* What to produce
Once the pictures are set aside, reproduce the remaining data exactly.

* Material for the task
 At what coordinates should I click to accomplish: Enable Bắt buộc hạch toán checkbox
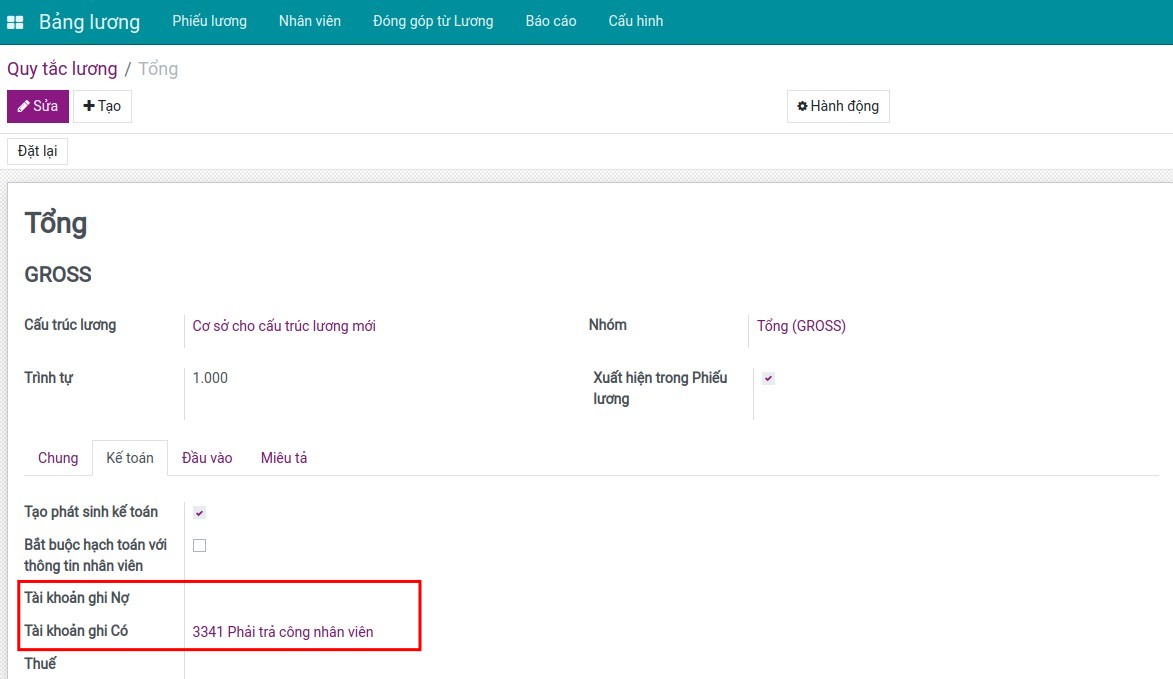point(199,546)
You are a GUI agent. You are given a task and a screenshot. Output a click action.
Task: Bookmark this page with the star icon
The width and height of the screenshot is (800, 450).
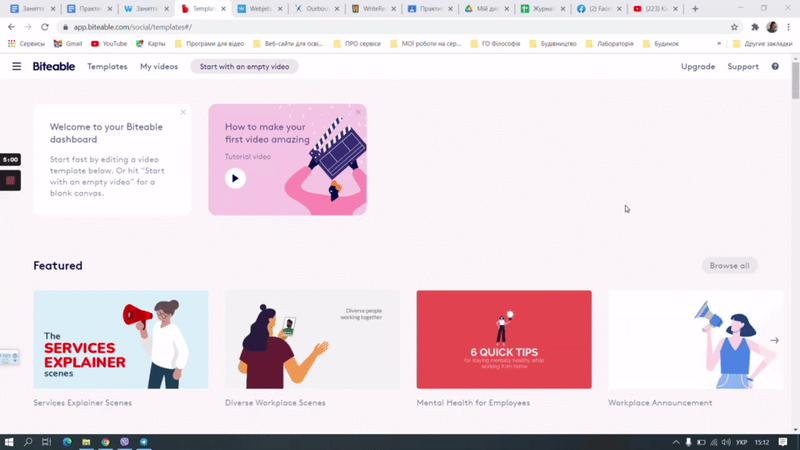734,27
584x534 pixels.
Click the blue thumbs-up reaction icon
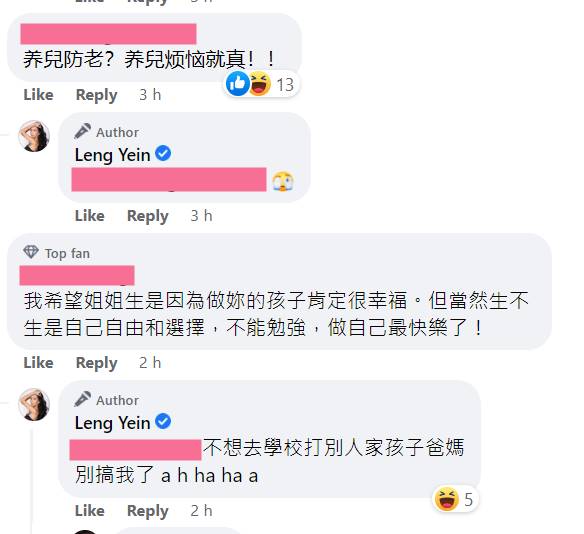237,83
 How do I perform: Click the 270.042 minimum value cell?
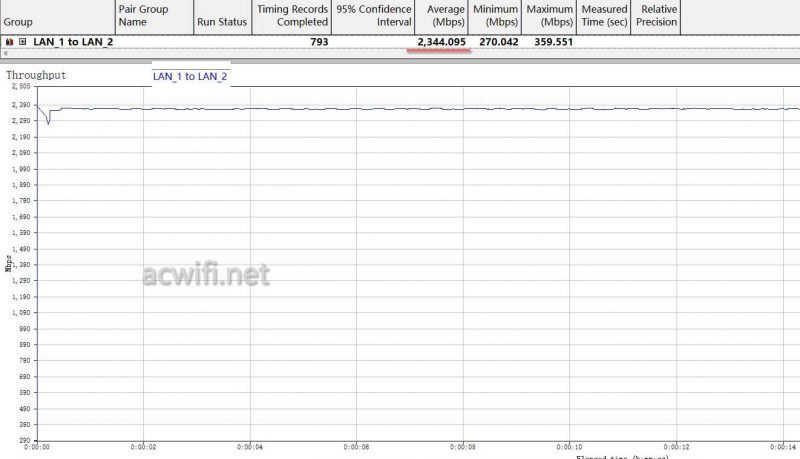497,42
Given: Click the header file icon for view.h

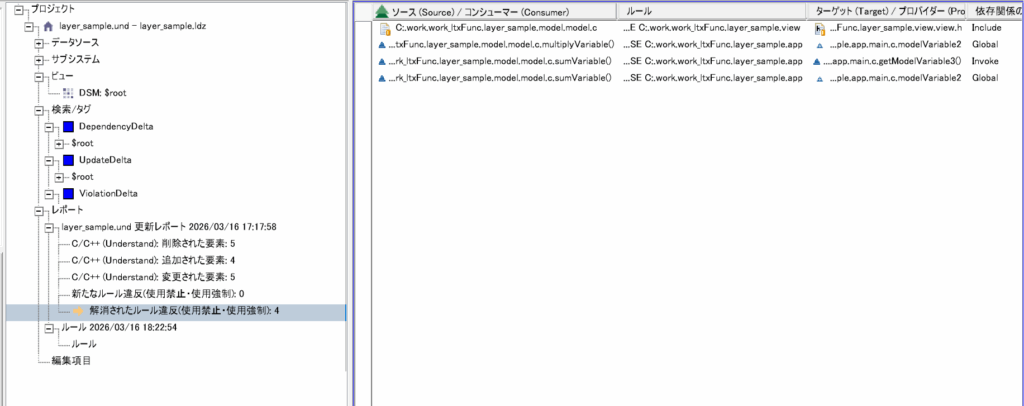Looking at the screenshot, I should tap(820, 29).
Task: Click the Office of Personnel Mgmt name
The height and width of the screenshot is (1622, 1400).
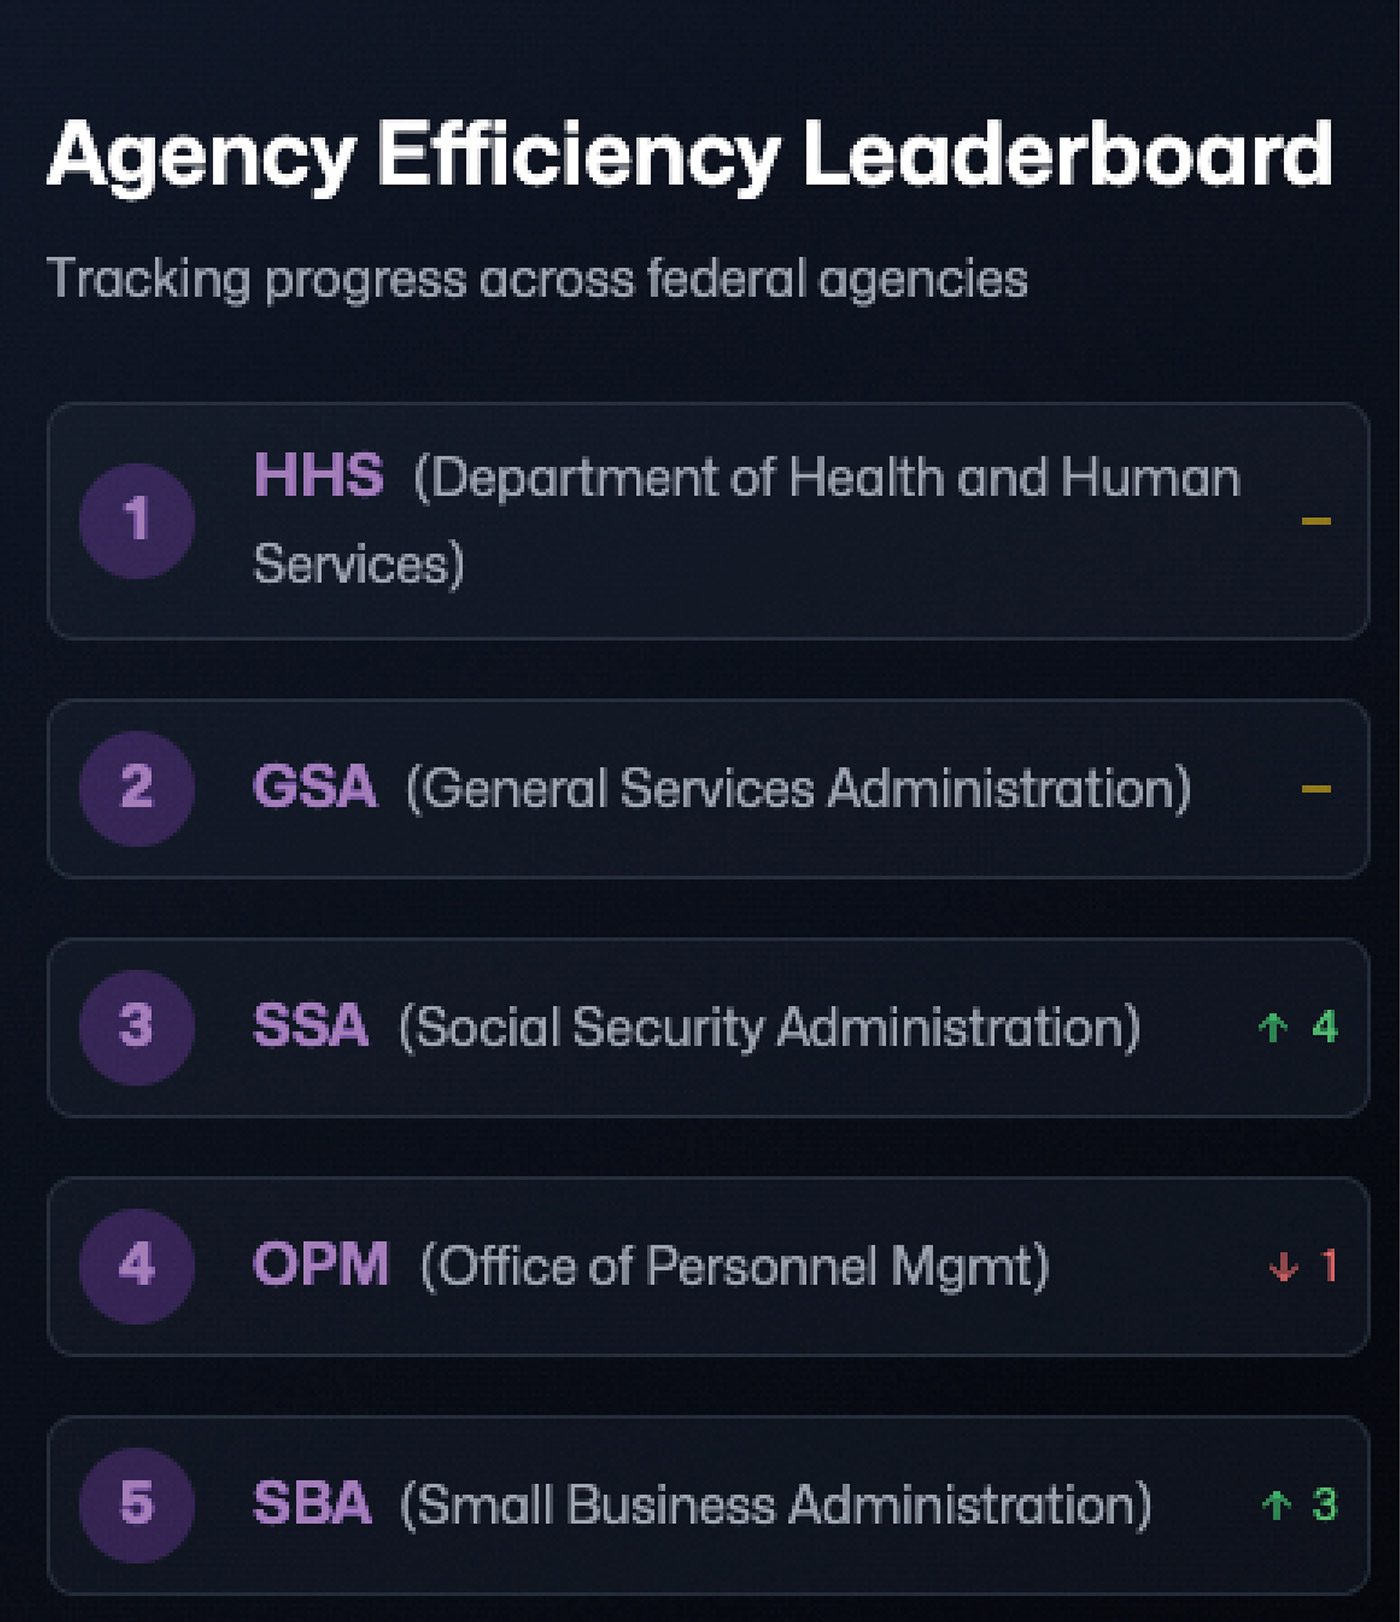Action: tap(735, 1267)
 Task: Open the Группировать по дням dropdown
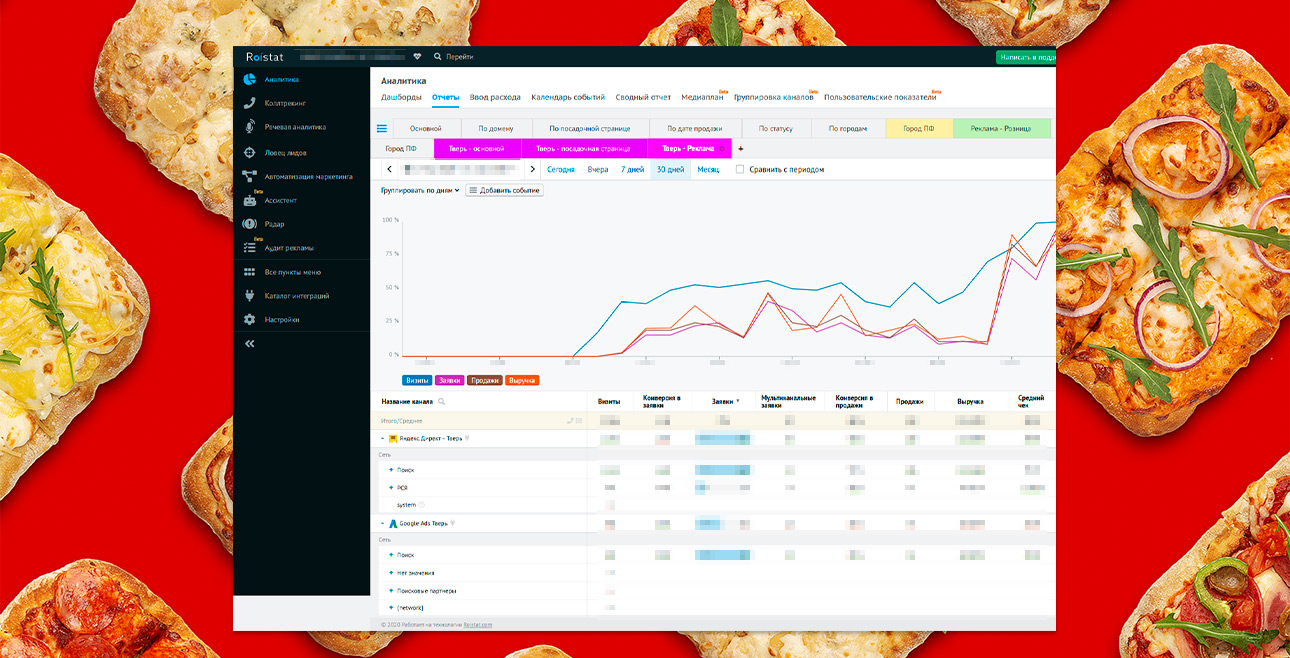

* Exercise result
 At what coordinates should I click to accomplish: Enable Bắt buộc hạch toán checkbox
point(199,546)
You are a GUI agent. You are given a task and a screenshot. Output a click action.
Task: Bookmark this page with the star icon
The width and height of the screenshot is (800, 450).
734,27
584x534 pixels.
Click the blue thumbs-up reaction icon
237,83
 How do I perform: Click the 270.042 minimum value cell?
497,42
Given: Click the header file icon for view.h

Looking at the screenshot, I should tap(820, 29).
Task: Click the Office of Personnel Mgmt name
The height and width of the screenshot is (1622, 1400).
Action: tap(735, 1267)
 Task: Open the Группировать по дням dropdown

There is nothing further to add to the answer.